╔══

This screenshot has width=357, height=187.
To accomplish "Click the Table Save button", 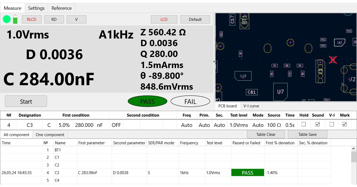I will pos(307,134).
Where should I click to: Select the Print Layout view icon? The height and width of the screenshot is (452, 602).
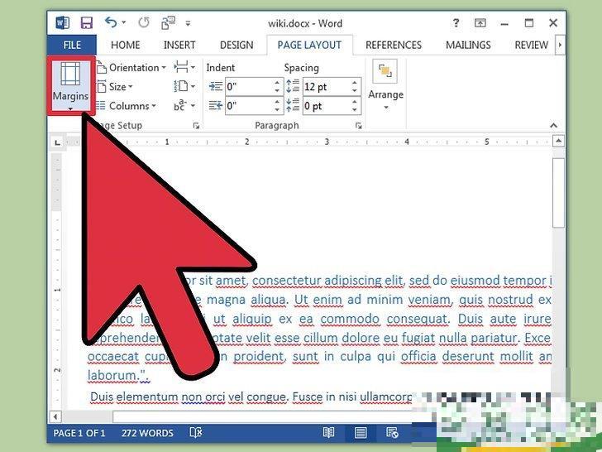tap(361, 433)
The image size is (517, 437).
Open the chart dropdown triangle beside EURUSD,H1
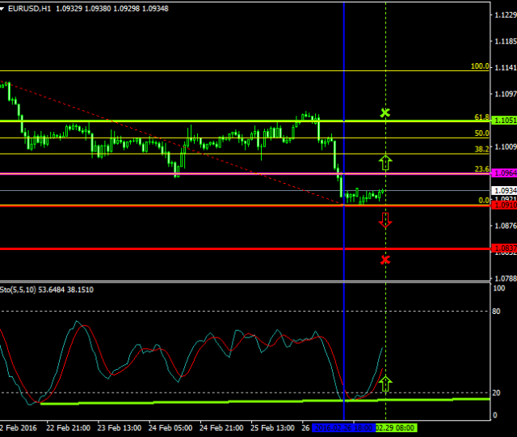pos(3,7)
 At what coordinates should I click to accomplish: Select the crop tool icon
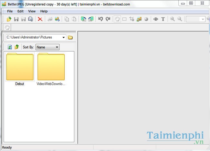point(132,19)
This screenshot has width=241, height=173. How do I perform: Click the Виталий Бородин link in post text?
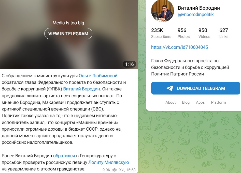[x=82, y=89]
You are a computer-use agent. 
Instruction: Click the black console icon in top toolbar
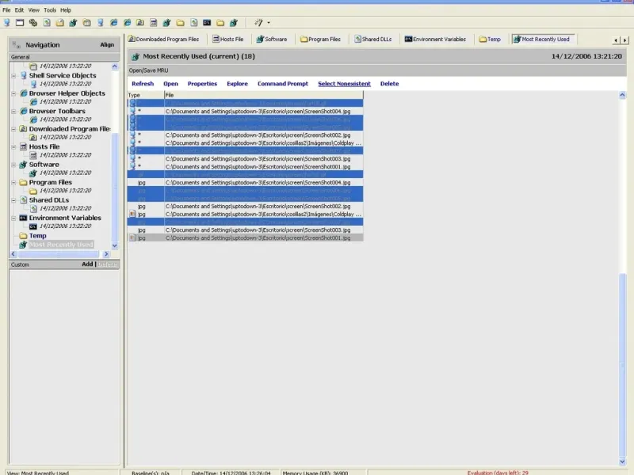pyautogui.click(x=207, y=22)
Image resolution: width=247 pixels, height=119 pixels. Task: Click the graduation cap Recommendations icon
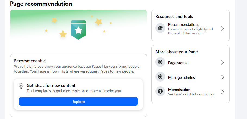tap(160, 28)
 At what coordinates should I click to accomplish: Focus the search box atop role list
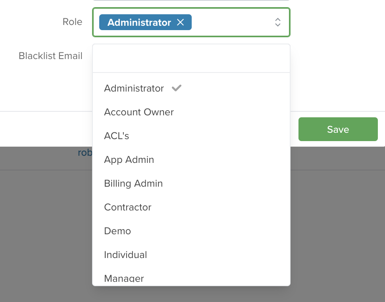pos(191,58)
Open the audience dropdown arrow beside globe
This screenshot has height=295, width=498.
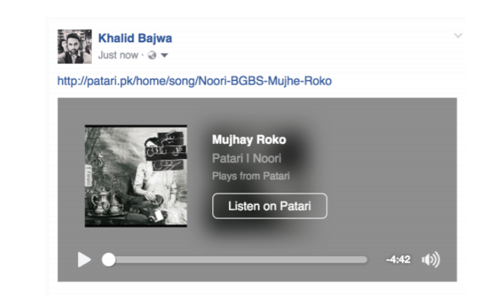(164, 55)
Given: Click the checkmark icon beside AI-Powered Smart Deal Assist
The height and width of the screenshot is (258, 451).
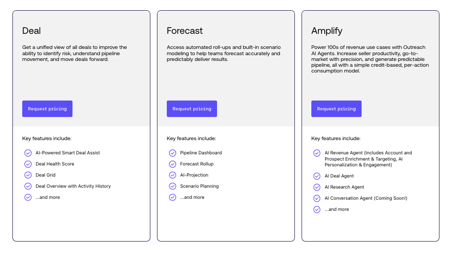Looking at the screenshot, I should (28, 153).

╚══

What you need to do:
Copy verbatim the span that opens at the line with "Image resolution: width=247" and closes at the final line of the listing. Do not carry over any pictures.

Answer area:
Image resolution: width=247 pixels, height=119 pixels. Task: Click the graduation cap Recommendations icon
tap(160, 28)
 At what coordinates should I click to accomplish: Focus the search box atop role list
pos(191,58)
Open the audience dropdown arrow beside globe
This screenshot has height=295, width=498.
(164, 55)
Given: Click the checkmark icon beside AI-Powered Smart Deal Assist
The height and width of the screenshot is (258, 451).
Looking at the screenshot, I should (28, 153).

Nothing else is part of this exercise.